_Task description_
Leave out the lines before the one with "Given: Click the 売却額 (うち売却損益) header link"; output that line and all remaining lines of the records exactly.

──────── Source information

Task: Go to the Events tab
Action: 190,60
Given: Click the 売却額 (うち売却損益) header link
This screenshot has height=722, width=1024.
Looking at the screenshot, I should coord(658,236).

────────────────

_Answer to this problem_
Given: Click the 売却額 (うち売却損益) header link
This screenshot has height=722, width=1024.
Looking at the screenshot, I should coord(658,236).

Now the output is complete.